#### [AVAILABLE RECORDS]
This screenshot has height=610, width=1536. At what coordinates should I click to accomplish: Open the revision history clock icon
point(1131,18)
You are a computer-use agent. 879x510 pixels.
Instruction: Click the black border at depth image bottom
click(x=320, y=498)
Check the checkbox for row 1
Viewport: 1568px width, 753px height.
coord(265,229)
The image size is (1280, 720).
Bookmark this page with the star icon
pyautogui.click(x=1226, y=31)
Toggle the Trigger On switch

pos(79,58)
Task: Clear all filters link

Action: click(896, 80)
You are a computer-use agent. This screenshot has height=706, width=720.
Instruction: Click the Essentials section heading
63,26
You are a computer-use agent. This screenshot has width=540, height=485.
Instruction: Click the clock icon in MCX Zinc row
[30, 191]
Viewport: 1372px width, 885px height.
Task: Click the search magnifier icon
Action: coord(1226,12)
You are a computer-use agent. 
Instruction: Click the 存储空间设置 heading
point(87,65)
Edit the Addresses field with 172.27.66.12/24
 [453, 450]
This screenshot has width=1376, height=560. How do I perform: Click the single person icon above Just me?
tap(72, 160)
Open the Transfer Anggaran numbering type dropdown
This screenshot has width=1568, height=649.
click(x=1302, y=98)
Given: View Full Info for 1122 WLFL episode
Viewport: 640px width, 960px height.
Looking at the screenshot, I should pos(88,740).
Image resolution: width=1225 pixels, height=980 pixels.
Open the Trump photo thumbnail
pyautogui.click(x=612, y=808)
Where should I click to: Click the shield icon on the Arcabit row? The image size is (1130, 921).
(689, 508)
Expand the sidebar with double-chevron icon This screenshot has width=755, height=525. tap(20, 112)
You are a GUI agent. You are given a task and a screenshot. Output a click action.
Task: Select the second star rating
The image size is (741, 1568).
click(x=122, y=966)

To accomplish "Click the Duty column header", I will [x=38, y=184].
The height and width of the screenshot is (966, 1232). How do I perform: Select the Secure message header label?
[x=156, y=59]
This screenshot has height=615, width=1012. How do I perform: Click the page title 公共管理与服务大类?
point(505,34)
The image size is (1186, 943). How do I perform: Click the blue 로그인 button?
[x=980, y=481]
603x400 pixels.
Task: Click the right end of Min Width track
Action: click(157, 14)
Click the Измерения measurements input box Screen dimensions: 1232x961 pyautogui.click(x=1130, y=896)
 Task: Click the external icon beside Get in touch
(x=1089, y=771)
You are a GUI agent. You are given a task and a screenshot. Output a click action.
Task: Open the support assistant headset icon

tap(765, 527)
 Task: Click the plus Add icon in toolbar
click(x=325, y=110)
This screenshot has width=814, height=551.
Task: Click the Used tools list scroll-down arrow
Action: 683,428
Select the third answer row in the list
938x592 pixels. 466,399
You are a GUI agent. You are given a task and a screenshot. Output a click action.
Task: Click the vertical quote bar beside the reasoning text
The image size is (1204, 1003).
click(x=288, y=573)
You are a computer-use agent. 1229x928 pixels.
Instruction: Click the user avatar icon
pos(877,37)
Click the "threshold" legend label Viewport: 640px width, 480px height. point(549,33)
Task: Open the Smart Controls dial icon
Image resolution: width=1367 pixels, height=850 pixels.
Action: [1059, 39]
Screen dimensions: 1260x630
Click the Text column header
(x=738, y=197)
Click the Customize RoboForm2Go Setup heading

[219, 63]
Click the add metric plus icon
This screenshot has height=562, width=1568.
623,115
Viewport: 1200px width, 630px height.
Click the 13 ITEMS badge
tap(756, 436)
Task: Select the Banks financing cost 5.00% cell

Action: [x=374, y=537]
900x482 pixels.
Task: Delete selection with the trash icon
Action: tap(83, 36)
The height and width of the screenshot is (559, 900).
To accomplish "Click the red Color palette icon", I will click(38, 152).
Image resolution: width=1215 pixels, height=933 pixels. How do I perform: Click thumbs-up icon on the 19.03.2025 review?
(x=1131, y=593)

#### [EXERCISE DETAILS]
Each entry needs to be written out again, exactly as given.

#### [ANSWER SECTION]
This screenshot has height=610, width=1536. At what coordinates should I click to accomplish: Open the revision history clock icon
point(1131,18)
You are a computer-use agent. 879x510 pixels.
Instruction: Click the black border at depth image bottom
click(x=320, y=498)
Check the checkbox for row 1
Viewport: 1568px width, 753px height.
coord(265,229)
The image size is (1280, 720).
Bookmark this page with the star icon
pyautogui.click(x=1226, y=31)
Toggle the Trigger On switch

pos(79,58)
Task: Clear all filters link

Action: click(896, 80)
You are a computer-use agent. This screenshot has height=706, width=720.
Instruction: Click the Essentials section heading
63,26
You are a computer-use agent. This screenshot has width=540, height=485.
Instruction: Click the clock icon in MCX Zinc row
[30, 191]
Viewport: 1372px width, 885px height.
Task: Click the search magnifier icon
Action: coord(1226,12)
You are a computer-use agent. 
Instruction: Click the 存储空间设置 heading
point(87,65)
Edit the Addresses field with 172.27.66.12/24
 [453, 450]
This screenshot has width=1376, height=560. How do I perform: Click the single person icon above Just me?
tap(72, 160)
Open the Transfer Anggaran numbering type dropdown
This screenshot has width=1568, height=649.
click(x=1302, y=98)
Given: View Full Info for 1122 WLFL episode
Viewport: 640px width, 960px height.
Looking at the screenshot, I should pos(88,740).
Image resolution: width=1225 pixels, height=980 pixels.
Open the Trump photo thumbnail
pyautogui.click(x=612, y=808)
Where should I click to: Click the shield icon on the Arcabit row? The image size is (1130, 921).
(689, 508)
Expand the sidebar with double-chevron icon This screenshot has width=755, height=525. tap(20, 112)
You are a GUI agent. You are given a task and a screenshot. Output a click action.
Task: Select the second star rating
The image size is (741, 1568).
click(x=122, y=966)

To accomplish "Click the Duty column header", I will [x=38, y=184].
The height and width of the screenshot is (966, 1232). How do I perform: Select the Secure message header label?
[x=156, y=59]
This screenshot has height=615, width=1012. How do I perform: Click the page title 公共管理与服务大类?
point(505,34)
The image size is (1186, 943). How do I perform: Click the blue 로그인 button?
[x=980, y=481]
603x400 pixels.
Task: Click the right end of Min Width track
Action: click(157, 14)
Click the Измерения measurements input box Screen dimensions: 1232x961 pyautogui.click(x=1130, y=896)
 Task: Click the external icon beside Get in touch
(x=1089, y=771)
You are a GUI agent. You are given a task and a screenshot. Output a click action.
Task: Open the support assistant headset icon

tap(765, 527)
 Task: Click the plus Add icon in toolbar
click(x=325, y=110)
This screenshot has width=814, height=551.
Task: Click the Used tools list scroll-down arrow
Action: 683,428
Select the third answer row in the list
938x592 pixels. 466,399
You are a GUI agent. You are given a task and a screenshot. Output a click action.
Task: Click the vertical quote bar beside the reasoning text
The image size is (1204, 1003).
click(x=288, y=573)
You are a computer-use agent. 1229x928 pixels.
Instruction: Click the user avatar icon
pos(877,37)
Click the "threshold" legend label Viewport: 640px width, 480px height. point(549,33)
Task: Open the Smart Controls dial icon
Image resolution: width=1367 pixels, height=850 pixels.
Action: [1059, 39]
Screen dimensions: 1260x630
Click the Text column header
(x=738, y=197)
Click the Customize RoboForm2Go Setup heading

[219, 63]
Click the add metric plus icon
This screenshot has height=562, width=1568.
623,115
Viewport: 1200px width, 630px height.
Click the 13 ITEMS badge
tap(756, 436)
Task: Select the Banks financing cost 5.00% cell

Action: [x=374, y=537]
900x482 pixels.
Task: Delete selection with the trash icon
Action: tap(83, 36)
The height and width of the screenshot is (559, 900).
To accomplish "Click the red Color palette icon", I will click(38, 152).
Image resolution: width=1215 pixels, height=933 pixels. How do I perform: Click thumbs-up icon on the 19.03.2025 review?
(x=1131, y=593)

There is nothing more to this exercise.